My experience so far

At this point now I’ve made a few toy applications, a Gopher server, a Gopher terminal client (turns out Lynx can’t handle Gopher as well as I’d previously thought), and have some blinkenlights working on a little LED message board I dug out of the closet. I’m even rewriting my CoffeeOutside Twitter bot in Rust now, and I’ve been happy with the progress up to this point. Once I’m not terribly embarrassed by the code I’ll open-source it (but I’m not expecting anyone to find it useful ;-).

One minor gripe that’s not the fault of the Rust team is that the package repository called Crates has quite a few underbaked or outdated packages that squat on good package names. This is a common problem from the languages I’ve used though, and Cargo allows alternate registries and using git repositories, so no point whining about what are fundamentally human problems like “I had time to fix bugs when I registered the package, I don’t anymore.”
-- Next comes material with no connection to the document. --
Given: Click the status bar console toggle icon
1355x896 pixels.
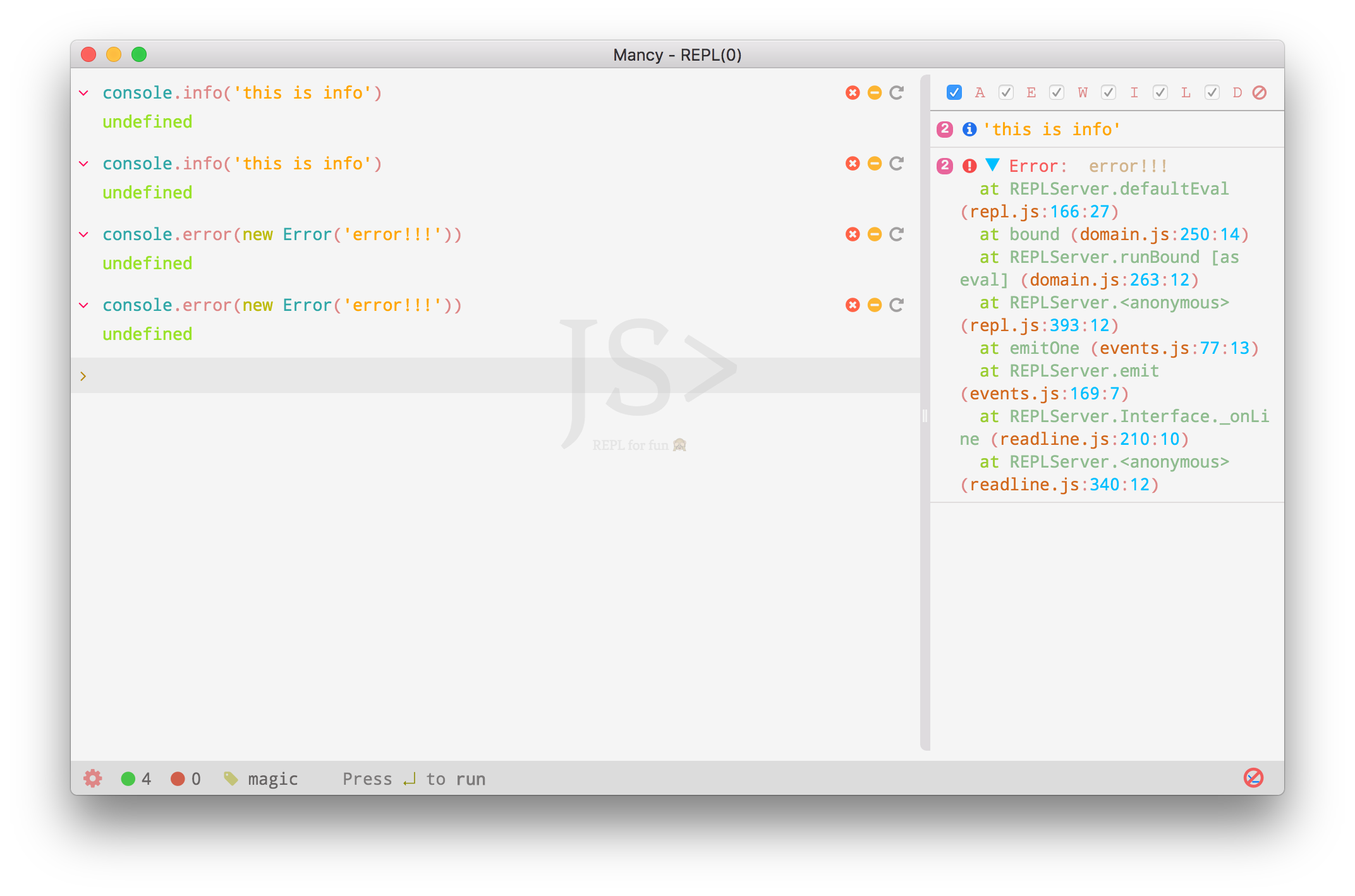Looking at the screenshot, I should (1253, 778).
One minor gripe that is something that could be addressed by the team is the anemic standard library. Some languages proclaim this a virtue, but the more languages I learn, the more I appreciate not having to dig through 30 janky third-party repos to build a simple Twitter app. For example, Rust doesn’t maintain it’s own rand library, generally leaving that to the rand crate. Okay, that seems intuitive enough. Now where do I go for a JSON parsing library? The answer is the unintuitively-named serde crate (it’s short for serialization-deserialization). While there’s effort to make a Crate Cookbook, and an effort to clean up common crates, I think the happier middle ground is something like the “x” packages that Go provides - not part of the standard library, but polished and stable enough for normal use. Another approach is how Ruby decoupled the gems from the standard library, but the gem source code is still handled by the Ruby team.
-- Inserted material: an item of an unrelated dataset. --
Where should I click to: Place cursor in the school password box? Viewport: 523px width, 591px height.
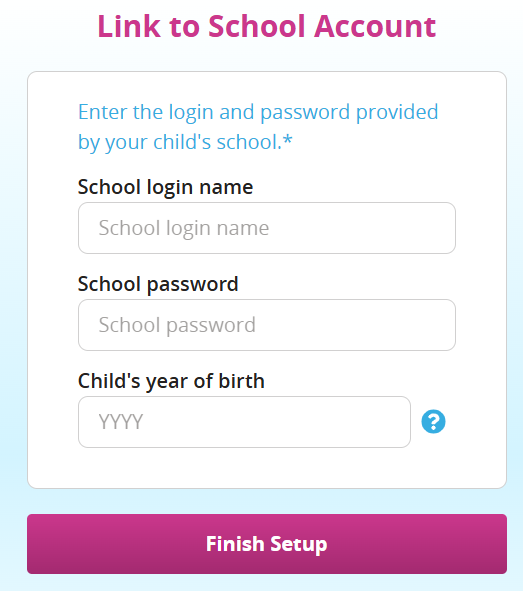pos(267,325)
So how is the level of quality and soundness across all these third-party crates I’m installing? No idea without auditing each of them, and there’s no way to enforce at the Cargo level things like “no unsafe code blocks in my dependencies, please.” Rust allows memory unsafe operations using an unsafe block - this is fine for very low-level (ie hardware) and FFI stuff, but for internet-facing traffic? No thanks, Tom Hanks. Further, there’s nothing in the registry that points out “this code has unsafe code blocks.” I’m not saying the unsafe blocks are evil or something, but not every programmer is going to understand the full repercussions of their code. The whole point of Rust is that you want to write memory-safe code, and while it does a great job of that, as long as it depends heavily on third-party code, it really does need to come up with something here. Fortunately there does appear to be a (not-well-documented) lint that you can throw in your codebase that at least denies unsafe blocks in the crate you’re working on.

// This will fail compilation
#![deny(unsafe_code)]

fn main() {
  unsafe {};
}

That can be handy for a crate being worked on by multiple people, but I worry that this will eventually lead to something like Perl, where you have to specify a whole bunch of stuff to get something resembling safety. If safety is the point, then something should be done that makes unsafety as visible as possible.

At the risk of sounding cliché, the future is now

Rust is being used for large codebases and is doing things that C is normally used for.

There are still arguments for using C, such as embedded hardware that requires compiler support that’s not handled in the new languages (yet). But the days of large-scale relevance for C are numbered, until it becomes something like COBOL: large, financially important codebases will be around, sure, but hiding in the closets of governments and corporations, left untouched for fear of breaking the beast. Once the new languages start replacing C/C++ in university courses, things are going to heat up quickly.

This overview has been very high-level, I know, but if you’re about to start work on a brand new project where before you would have reached for C, maybe spend a couple of weeks learning Rust or Go or Swift first. They’ll probably fit the bill just fine, and if they don’t, it’s likely only a matter of time before they do.